▶ _Dataset rows_
◆ ◆ ◆

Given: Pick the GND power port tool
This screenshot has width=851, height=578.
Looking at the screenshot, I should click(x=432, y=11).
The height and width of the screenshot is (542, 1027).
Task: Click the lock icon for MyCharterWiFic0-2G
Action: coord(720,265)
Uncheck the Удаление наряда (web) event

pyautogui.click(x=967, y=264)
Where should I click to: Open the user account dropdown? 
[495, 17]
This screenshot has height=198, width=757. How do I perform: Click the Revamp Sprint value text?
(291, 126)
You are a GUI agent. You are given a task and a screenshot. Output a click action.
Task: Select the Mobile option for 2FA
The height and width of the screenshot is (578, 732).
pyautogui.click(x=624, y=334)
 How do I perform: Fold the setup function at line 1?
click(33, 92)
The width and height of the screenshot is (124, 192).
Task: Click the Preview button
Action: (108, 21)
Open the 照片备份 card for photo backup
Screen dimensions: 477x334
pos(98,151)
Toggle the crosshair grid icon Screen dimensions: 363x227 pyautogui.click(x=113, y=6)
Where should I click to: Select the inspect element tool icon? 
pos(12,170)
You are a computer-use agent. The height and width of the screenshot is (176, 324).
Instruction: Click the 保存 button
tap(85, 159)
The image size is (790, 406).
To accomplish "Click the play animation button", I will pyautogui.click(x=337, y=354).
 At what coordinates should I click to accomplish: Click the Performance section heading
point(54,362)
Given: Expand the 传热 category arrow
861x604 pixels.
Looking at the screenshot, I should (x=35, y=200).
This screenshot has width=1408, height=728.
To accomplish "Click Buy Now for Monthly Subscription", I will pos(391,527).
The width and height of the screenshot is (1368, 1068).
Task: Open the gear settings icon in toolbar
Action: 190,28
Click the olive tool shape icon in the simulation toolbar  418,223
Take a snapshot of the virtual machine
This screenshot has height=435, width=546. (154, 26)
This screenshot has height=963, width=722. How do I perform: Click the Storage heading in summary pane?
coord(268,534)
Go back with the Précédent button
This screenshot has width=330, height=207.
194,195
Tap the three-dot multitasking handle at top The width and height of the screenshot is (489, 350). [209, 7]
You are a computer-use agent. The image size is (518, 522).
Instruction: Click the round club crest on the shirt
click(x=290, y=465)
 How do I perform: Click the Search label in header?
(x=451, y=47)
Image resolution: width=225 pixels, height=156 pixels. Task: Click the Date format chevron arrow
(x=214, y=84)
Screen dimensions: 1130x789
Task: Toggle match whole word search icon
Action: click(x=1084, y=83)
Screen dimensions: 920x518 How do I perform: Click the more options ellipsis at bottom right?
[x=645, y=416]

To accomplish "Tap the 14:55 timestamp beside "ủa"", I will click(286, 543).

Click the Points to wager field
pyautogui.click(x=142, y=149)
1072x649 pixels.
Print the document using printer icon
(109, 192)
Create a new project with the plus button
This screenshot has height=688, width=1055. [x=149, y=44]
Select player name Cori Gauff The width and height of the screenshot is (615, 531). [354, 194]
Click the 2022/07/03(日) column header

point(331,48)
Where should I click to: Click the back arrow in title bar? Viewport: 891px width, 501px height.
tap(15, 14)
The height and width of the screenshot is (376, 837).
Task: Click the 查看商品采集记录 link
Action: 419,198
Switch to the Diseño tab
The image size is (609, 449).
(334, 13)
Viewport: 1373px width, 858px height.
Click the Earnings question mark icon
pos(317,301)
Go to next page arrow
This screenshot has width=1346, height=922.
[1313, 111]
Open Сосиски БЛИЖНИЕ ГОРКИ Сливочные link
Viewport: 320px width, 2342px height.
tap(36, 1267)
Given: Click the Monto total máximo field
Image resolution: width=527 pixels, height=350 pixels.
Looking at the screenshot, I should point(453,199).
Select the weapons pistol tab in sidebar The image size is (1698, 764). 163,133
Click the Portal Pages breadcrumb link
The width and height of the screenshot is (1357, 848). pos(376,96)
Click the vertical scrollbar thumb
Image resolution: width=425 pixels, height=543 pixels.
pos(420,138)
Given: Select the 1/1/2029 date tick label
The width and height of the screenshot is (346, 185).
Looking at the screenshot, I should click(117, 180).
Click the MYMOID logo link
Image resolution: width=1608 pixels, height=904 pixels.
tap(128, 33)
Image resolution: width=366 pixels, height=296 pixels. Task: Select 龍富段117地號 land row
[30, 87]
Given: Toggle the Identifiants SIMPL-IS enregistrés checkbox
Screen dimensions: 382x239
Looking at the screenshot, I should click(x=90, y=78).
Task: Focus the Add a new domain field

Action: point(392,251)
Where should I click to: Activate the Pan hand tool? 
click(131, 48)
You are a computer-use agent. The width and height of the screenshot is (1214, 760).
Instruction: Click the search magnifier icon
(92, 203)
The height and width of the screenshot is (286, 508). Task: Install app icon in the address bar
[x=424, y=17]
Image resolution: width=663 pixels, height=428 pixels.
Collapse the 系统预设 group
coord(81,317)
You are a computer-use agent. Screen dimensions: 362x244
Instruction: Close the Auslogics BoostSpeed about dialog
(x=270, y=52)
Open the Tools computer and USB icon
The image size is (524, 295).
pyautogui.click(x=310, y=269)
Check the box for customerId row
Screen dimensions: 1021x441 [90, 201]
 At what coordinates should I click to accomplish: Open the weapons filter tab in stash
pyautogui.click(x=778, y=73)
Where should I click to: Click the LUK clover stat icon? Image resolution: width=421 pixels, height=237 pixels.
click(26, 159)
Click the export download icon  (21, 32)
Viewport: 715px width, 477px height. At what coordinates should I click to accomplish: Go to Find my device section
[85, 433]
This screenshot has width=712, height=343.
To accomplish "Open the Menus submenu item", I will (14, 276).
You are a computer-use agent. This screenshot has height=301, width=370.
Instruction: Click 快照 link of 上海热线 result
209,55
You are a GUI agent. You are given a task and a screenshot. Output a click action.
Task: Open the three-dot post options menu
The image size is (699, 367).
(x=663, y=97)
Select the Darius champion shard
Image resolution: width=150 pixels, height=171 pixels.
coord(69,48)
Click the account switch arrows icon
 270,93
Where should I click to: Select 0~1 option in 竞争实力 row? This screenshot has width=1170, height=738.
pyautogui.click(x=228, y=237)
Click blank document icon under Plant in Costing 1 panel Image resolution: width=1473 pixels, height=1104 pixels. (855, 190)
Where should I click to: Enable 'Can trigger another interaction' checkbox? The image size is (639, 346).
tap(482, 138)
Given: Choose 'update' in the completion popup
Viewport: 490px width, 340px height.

◆ ◆ ◆

▶ _Aim_
Return, without any change, every line from the start of the records down to and including the line containing "pyautogui.click(x=624, y=334)".

▶ _Task answer_
Given: Pick the GND power port tool
This screenshot has width=851, height=578.
Looking at the screenshot, I should click(x=432, y=11).
The height and width of the screenshot is (542, 1027).
Task: Click the lock icon for MyCharterWiFic0-2G
Action: coord(720,265)
Uncheck the Удаление наряда (web) event

pyautogui.click(x=967, y=264)
Where should I click to: Open the user account dropdown? 
[495, 17]
This screenshot has height=198, width=757. How do I perform: Click the Revamp Sprint value text?
(291, 126)
You are a GUI agent. You are given a task and a screenshot. Output a click action.
Task: Select the Mobile option for 2FA
The height and width of the screenshot is (578, 732).
pyautogui.click(x=624, y=334)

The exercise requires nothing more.